I soon discovered that Face of Another was part of a 3 film set (circulated separately at the library) by master Japanese filmmaker Hiroshi Teshigahara. I quickly snatched up the other two films, The Woman in the Dunes and Pitfall, and was equally impressed.
The Woman in the Dunes (1964) is widely regarded as Teshigahara’s masterwork and it does not disappoint. Once again, the plot is slightly surreal; an entomologist is tricked by a group of men to enter a giant sand pit to “help” a woman there and soon discovers he has been abducted. He is forced to live in a shacklike house in the pit with the woman, as they mindlessly shovel sand into buckets for their captors above. The stunning black and white photography, as in The Face of Another, is hypnotic; some individual frames artistically rise to the level of still art photography by someone like an Ansel Adams or Elliot Porter. Stunning doesn’t even begin to convey the effect.
The third film in the set, Pitfall (1962), is, on the one hand, a more conventional story and, on the other, is atypical in its narrative exposition. Pitfall is the story of Japanese itinerant miners, a dispute between two labor unions, and three murders. What is unconventional is that a good part of the story is seen through the eyes of the murdered individuals who cannot be seen by the living but who can see each other. Part murder mystery, part avant-garde cinema, and part cinematic discourse for workers’ rights, Pitfall was Teshigahara’s first full-length feature and a amazing piece of cinema for all that.
Each of the films in the three volume set comes with a “video essay,” a term that seems somehow quaintly antiquarian, by the film critic James Quandt.

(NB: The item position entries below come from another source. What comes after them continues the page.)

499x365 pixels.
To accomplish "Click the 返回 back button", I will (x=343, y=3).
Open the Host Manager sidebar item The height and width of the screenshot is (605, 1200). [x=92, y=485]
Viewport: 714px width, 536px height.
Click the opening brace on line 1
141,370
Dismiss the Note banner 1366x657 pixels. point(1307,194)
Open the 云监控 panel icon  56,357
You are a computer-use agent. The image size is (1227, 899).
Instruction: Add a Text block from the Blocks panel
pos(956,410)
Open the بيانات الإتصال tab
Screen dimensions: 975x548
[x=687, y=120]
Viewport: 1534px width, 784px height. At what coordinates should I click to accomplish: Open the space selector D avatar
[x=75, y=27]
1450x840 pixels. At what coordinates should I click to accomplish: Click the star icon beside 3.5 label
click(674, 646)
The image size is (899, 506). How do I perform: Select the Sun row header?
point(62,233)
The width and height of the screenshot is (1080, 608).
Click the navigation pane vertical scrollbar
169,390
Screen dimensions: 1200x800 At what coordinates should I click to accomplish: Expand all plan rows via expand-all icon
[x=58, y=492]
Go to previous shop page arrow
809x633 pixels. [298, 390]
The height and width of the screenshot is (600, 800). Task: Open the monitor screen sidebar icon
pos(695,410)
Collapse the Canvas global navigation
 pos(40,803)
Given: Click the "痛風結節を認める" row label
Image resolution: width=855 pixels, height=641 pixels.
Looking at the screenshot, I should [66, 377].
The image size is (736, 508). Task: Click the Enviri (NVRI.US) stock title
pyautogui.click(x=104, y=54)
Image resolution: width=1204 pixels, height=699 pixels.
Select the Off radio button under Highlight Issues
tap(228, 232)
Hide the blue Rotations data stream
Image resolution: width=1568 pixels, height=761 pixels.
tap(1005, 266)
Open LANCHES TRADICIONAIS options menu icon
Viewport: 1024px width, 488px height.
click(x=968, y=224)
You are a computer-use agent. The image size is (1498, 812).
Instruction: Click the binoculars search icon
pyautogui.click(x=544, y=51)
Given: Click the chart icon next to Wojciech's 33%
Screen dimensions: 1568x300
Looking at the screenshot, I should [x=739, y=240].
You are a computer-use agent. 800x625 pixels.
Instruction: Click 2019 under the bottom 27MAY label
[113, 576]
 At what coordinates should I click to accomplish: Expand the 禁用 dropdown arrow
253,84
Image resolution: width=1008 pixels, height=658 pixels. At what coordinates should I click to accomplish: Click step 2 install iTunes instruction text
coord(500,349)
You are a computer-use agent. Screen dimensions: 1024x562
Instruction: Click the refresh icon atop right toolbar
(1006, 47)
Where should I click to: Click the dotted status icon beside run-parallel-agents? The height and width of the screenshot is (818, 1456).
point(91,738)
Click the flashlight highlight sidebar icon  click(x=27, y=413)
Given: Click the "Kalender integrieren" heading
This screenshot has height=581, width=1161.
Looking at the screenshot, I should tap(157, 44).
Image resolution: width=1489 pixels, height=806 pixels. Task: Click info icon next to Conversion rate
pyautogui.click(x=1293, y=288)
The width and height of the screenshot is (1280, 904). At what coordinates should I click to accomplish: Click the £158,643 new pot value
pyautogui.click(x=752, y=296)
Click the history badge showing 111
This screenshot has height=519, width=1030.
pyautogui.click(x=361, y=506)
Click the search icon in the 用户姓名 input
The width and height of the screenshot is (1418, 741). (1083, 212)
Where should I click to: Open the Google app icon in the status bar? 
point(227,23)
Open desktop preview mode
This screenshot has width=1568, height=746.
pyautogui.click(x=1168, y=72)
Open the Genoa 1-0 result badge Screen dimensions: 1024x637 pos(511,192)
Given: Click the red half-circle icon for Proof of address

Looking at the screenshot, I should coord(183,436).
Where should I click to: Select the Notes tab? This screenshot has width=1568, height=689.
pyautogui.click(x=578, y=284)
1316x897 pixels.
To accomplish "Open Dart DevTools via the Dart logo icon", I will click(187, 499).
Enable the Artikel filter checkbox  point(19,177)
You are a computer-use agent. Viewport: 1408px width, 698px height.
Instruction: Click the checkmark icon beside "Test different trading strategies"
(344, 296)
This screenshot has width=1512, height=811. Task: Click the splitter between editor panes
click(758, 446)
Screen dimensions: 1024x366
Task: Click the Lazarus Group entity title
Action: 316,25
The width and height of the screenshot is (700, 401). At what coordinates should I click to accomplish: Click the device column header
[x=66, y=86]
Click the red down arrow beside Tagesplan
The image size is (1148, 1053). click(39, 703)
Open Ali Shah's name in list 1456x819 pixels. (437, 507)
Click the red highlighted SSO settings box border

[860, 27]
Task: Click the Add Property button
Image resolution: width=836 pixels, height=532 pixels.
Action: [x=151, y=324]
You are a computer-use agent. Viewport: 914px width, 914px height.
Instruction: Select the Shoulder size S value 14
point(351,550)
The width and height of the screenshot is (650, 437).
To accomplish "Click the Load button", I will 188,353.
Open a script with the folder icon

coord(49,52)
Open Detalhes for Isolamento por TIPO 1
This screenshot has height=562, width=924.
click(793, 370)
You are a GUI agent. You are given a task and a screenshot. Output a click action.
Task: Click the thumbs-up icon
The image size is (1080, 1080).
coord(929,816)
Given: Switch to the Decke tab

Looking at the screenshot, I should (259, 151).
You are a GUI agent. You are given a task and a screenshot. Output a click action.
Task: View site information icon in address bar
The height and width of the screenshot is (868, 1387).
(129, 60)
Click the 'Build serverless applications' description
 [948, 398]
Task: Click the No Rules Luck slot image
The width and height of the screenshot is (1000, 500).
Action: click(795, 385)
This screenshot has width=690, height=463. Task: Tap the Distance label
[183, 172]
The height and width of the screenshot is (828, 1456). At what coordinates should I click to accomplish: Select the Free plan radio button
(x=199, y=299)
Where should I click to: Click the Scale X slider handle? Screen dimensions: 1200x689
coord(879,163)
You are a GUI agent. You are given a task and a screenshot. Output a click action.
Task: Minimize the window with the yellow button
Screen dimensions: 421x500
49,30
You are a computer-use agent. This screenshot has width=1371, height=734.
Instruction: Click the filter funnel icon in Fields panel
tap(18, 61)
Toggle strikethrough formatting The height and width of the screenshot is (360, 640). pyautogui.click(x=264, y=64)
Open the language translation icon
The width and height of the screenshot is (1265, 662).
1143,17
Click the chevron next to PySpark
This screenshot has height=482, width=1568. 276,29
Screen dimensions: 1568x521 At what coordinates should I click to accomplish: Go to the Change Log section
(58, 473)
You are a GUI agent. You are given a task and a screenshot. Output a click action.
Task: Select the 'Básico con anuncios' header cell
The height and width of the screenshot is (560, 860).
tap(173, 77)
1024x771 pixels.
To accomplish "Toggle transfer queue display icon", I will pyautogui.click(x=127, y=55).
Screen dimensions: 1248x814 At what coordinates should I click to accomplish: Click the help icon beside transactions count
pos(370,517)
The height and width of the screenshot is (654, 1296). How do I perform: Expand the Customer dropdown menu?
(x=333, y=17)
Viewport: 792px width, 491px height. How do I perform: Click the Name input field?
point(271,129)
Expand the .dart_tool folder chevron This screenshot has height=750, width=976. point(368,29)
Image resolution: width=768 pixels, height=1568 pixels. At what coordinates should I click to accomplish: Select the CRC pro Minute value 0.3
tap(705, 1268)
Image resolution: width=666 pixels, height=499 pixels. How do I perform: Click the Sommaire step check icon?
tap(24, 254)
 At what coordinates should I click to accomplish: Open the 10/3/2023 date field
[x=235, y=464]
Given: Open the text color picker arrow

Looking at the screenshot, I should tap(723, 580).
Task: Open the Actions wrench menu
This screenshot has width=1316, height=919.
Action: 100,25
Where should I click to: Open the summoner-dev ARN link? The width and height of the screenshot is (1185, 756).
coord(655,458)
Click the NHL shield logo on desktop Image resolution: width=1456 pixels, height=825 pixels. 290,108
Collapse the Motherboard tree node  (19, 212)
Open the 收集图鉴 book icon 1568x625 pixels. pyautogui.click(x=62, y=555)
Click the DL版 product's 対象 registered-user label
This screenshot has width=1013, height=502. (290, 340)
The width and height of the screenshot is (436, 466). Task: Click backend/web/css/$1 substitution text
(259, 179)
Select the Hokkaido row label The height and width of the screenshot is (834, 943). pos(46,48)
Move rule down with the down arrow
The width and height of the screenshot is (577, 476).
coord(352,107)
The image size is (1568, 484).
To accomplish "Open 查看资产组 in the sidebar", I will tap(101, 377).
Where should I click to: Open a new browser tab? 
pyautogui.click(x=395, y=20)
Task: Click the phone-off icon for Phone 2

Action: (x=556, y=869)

The essays are at once fundamentally informative and cinematically erudite, a fine balance that never teeters too much in one direction or the other. Considered individually, they are excellent extras; as a whole, the three essays are something of a effective introductory guide and in-depth cogent overview of Teshigahara’s work. As with most releases from the Criterion Collection, these extras are must-see viewing.
To give you a taste of what Teshigahara’s work is all about, here is a short excerpt from The Face of Another:
If you watch these and like them, the library has a 4th Teshigahara film: Rikyu (1989), filmed in color, and something of a departure in both presentation and tone from the earlier films, all three of which were done in collaboration with famed Japanese novelist, Kōbō Abe. Rikyu is the story of the 16th century Japanese tea master and the conflict between his aesthetic values and the violent politics of his time. Though very different, I highly recommend this film for anyone interested in Japanese cinema and culture. You won’t be disappointed.